Once the IDs are back in scope you can either work with them directly as
ExclusiveIds or move them into an explicit
IdOwner for a longer lived transaction. The example
below shows both approaches in action:
#![allow(unused)] fn main() { use triblespace::examples::literature; use triblespace::prelude::*; let mut kb = TribleSet::new(); { let isaac = ufoid(); let jules = ufoid(); kb += entity! { &isaac @ literature::firstname: "Isaac", literature::lastname: "Asimov", }; kb += entity! { &jules @ literature::firstname: "Jules", literature::lastname: "Verne", }; } // `isaac` and `jules` fall back to this thread's implicit IdOwner here. let mut txn_owner = IdOwner::new(); let mut updates = TribleSet::new(); for (author, name) in find!( (author: ExclusiveId, name: String), and!( local_ids(author), pattern!(&kb, [{ ?author @ literature::firstname: ?name }]) ) ) { // `author` is an ExclusiveId borrowed from the implicit thread owner. let author_id = txn_owner.insert(author); { let borrowed = txn_owner .borrow(&author_id) .expect("the ID was inserted above"); updates += entity! { &borrowed @ literature::lastname: name.clone() }; } // `borrowed` drops here and returns the ID to `txn_owner`. } }
The entity! macro accepts ExclusiveIds by value or reference, so you can
pass either an owned guard or a borrowed one.
Sometimes you want to compare two attributes without exposing the comparison
variable outside the pattern. Prefixing the binding with _?, such as
_?name, allocates a scoped variable local to the macro invocation.
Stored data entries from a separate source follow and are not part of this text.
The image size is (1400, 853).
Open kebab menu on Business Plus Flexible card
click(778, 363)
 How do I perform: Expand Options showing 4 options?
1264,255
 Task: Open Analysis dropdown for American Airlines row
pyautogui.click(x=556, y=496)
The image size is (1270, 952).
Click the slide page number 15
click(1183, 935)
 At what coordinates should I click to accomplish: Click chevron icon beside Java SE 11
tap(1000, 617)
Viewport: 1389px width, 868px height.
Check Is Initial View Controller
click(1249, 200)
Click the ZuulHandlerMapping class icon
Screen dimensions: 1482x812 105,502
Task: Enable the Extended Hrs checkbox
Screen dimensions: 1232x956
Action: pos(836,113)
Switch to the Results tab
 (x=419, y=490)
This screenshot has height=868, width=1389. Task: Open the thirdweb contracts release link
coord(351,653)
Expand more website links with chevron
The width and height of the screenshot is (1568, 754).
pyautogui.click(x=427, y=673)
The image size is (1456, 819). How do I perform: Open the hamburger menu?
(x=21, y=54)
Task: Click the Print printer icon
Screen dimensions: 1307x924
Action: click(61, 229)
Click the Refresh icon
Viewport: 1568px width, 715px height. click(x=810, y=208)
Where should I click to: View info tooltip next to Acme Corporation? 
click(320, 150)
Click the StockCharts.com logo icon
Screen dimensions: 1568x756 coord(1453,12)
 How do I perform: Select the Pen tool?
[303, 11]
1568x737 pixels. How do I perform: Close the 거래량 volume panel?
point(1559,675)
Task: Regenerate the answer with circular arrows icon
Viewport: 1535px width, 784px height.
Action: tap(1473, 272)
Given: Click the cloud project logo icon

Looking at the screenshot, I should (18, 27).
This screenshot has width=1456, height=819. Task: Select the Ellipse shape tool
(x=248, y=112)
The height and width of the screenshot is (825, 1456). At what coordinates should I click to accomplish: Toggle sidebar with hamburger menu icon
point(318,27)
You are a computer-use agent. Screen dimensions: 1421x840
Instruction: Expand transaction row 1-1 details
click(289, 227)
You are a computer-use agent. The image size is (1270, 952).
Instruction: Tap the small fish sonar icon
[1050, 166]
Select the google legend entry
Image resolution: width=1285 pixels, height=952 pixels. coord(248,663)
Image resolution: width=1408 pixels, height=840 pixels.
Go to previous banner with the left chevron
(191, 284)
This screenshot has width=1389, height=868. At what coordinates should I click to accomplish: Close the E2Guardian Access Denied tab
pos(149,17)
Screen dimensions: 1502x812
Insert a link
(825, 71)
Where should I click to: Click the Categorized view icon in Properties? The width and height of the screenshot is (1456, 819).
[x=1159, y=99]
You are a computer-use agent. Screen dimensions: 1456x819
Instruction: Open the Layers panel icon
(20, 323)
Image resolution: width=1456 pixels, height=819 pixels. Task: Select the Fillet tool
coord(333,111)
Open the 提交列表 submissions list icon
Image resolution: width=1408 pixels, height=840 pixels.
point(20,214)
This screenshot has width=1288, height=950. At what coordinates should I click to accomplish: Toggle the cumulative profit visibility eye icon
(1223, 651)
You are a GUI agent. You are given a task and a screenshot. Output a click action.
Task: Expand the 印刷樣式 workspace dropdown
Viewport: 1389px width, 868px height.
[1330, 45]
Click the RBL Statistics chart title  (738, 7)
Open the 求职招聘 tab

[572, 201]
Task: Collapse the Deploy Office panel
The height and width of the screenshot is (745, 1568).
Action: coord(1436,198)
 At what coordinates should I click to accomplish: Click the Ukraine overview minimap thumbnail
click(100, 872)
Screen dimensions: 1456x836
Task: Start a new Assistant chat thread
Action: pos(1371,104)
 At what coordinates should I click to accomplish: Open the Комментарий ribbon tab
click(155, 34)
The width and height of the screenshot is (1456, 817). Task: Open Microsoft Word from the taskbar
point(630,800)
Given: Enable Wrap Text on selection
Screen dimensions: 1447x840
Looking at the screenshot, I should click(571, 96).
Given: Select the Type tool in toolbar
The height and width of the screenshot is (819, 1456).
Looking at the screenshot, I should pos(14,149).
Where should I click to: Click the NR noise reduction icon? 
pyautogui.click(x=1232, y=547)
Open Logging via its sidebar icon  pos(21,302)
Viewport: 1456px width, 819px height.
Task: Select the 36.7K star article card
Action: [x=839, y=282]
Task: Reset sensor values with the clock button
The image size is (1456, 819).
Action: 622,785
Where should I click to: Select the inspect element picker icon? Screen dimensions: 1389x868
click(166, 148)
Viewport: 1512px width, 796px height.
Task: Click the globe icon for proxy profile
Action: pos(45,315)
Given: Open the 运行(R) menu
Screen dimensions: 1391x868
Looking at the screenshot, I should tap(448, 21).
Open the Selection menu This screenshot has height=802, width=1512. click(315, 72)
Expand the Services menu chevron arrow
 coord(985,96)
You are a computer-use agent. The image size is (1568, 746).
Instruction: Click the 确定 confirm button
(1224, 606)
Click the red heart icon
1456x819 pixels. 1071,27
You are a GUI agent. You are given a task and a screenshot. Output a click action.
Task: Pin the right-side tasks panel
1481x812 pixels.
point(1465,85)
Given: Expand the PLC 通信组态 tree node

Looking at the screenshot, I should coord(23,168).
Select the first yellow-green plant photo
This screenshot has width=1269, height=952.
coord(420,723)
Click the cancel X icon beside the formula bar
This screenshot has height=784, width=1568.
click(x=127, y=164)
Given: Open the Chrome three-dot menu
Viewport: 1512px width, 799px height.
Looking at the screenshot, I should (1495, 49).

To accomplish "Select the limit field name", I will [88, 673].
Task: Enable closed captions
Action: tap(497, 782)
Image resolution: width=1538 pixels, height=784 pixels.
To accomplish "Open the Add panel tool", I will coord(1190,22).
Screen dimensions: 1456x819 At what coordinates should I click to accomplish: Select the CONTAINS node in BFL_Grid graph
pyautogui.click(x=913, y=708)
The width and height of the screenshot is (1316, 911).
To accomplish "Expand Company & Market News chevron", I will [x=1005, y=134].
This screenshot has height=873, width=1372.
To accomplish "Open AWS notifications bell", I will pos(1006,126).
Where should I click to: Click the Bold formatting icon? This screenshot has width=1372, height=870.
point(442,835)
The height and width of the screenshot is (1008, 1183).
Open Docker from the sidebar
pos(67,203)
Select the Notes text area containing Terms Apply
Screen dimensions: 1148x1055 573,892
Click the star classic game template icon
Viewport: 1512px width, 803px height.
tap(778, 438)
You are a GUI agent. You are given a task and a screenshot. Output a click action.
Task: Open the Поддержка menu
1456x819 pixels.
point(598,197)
Both
pattern! and pattern_changes! will reuse the same generated query variable
whenever the _? form appears again, letting you express equality constraints
inline without touching the outer find! signature.
Binding the variable as an ExclusiveId means the
closure that find! installs will run the
TryFromValue implementation for ExclusiveId.
The conversion invokes Id::acquire and would silently
skip the row if the current thread did not own the identifier (filter
semantics). The
local_ids constraint keeps the query safe by only
enumerating IDs already owned by this thread, so no rows are filtered in
practice. In the example we immediately
move the acquired guard into txn_owner, enabling subsequent calls to
IdOwner::borrow that yield
OwnedIds. Dropping an OwnedId automatically returns
the identifier to its owner so you can borrow it again later. If you only need
the ID for a quick update you can skip the explicit owner entirely, bind the
variable as a plain Id, and call
Id::acquire when exclusive access is required.
Ownership and Eventual Consistency
While a simple grow set (like the commit histories backing a branch)
already constitutes a conflict-free replicated data type (CRDT), it is
also limited in expressiveness. To provide richer semantics while
guaranteeing conflict-free mergeability we allow only "owned" IDs to be
used in the entity position of newly generated triples. As owned IDs
are [Send] but not [Sync] owning a set of them essentially
constitutes a single-writer transaction domain, allowing for some
non-monotonic operations like if-does-not-exist over the set of
contained entities. Note that this does not make operations that would
break CALM (consistency as logical monotonicity) safe — e.g. delete.